§ **Questions to answer**:
**1)** Reproduce the passage about the University of Florida COVID research inquiry word for word, starting at "An investigation found" and ending at "and data publication.".
**2)** Write the next part of the article on the University of Florida COVID research investigation, picking up after its final sentence.

§ **Passage shown**:
***
An investigation found no evidence that the state blocked COVID research
An investigation by University of Florida faculty members determined that at least one of their peers inaccurately claimed that state officials had blocked or slowed down COVID research and data publication.
The inquiry began after Professor Sarah Lynne said someone else at the university informed her that there was “external pressure to destroy de-identified data” and there were “barriers to accessing and analyzing de-identified data in a timely manner.”
Professor Lynne, based on this unnamed person, said there were also “barriers to publication of scientific research which…inhibited the ability of faculty to contribute scientific findings during a world-wide pandemic.”
She included the allegation in a December 2021 “Report of the Faculty Senate Ad Hoc Committee on Academic Freedom.”
The Investigation Committee report said that during the interview with Professor Lynne, investigators “learned that person(s) raised these concerns and that the concerns were localized to one college at UF.”
***
§ **Data**:
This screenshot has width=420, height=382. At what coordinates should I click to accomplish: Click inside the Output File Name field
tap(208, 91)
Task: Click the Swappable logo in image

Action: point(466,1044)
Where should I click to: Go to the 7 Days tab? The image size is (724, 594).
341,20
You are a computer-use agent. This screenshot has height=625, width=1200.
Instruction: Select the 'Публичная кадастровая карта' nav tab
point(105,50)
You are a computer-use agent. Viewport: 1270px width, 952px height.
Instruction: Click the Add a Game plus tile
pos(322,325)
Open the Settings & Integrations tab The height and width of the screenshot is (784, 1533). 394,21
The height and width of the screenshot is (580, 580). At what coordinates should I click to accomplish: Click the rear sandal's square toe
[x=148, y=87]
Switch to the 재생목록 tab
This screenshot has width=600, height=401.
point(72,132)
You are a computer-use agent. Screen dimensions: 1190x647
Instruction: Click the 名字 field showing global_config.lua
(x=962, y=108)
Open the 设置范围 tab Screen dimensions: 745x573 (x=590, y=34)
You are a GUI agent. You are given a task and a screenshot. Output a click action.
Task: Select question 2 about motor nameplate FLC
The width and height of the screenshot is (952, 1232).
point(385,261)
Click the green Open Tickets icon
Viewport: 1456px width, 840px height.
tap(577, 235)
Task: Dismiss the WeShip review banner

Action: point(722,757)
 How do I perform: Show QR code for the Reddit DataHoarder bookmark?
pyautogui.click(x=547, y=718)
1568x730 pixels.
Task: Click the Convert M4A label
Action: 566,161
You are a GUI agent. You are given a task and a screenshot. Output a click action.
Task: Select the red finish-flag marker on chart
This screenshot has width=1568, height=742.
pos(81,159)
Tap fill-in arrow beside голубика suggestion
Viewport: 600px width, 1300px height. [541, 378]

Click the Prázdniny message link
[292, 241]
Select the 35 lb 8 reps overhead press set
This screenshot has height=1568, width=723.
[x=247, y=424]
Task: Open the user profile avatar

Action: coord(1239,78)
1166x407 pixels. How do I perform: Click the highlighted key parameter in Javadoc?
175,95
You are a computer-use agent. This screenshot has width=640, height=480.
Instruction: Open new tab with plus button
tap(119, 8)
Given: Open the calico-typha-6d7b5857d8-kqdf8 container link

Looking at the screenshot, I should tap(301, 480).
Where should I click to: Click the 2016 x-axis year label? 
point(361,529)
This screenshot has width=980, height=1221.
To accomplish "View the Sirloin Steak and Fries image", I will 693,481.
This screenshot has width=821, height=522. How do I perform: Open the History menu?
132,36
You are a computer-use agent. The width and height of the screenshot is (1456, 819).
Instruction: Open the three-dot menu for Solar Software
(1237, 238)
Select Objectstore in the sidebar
***
§ **Responses**:
**1)**
An investigation found no evidence that the state blocked COVID research
An investigation by University of Florida faculty members determined that at least one of their peers inaccurately claimed that state officials had blocked or slowed down COVID research and data publication.

**2)**
“However, neither Lynne nor any other member of the [Faculty Senate Committee] was willing to reveal the source(s) of the allegations,” the report stated.
The College Fix emailed Professor Lynne on Tuesday and asked if she had any further comment and if she thought the report accurately covered the whole situation. She did not respond.
This anonymous complainant is the sole source for the claim, and it appears to all go back to one instance of a Florida Department of Health employee saying that UF could not publish certain data as part of a confidentiality agreement signed with the state.
The Investigation Committee cited an October 1, 2020 Zoom meeting between Michael Lauzardo, director of UF Health’s Screen, Test & Protect Program and members of the Centers for Disease Control and Prevention and the state health department as a potential source for the allegation.
The health officials discussed a contact tracing program during the meeting.
The report paraphrased Lauzardo’s comments that “one of the [Florida Department of Health] employees stated that the data belonged to FDOH, and UF did not have the authority to have or share them.”
Research with state generally includes confidentiality agreement, state says
UF faculty were required to sign confidentiality agreements according to the Investigation Committee’s report, a common practice when working with sensitive health information according to the state health department.,
“Access to the state’s data for research purposes almost always requires a confidentiality agreement,” FDOH spokesperson Jeremy Redfern told The Fix via email. “There are some exceptions, but that is on a case by case basis.”
The Investigation Committee addressed the claim that UF faculty had encountered “barriers” when trying to publish COVID data.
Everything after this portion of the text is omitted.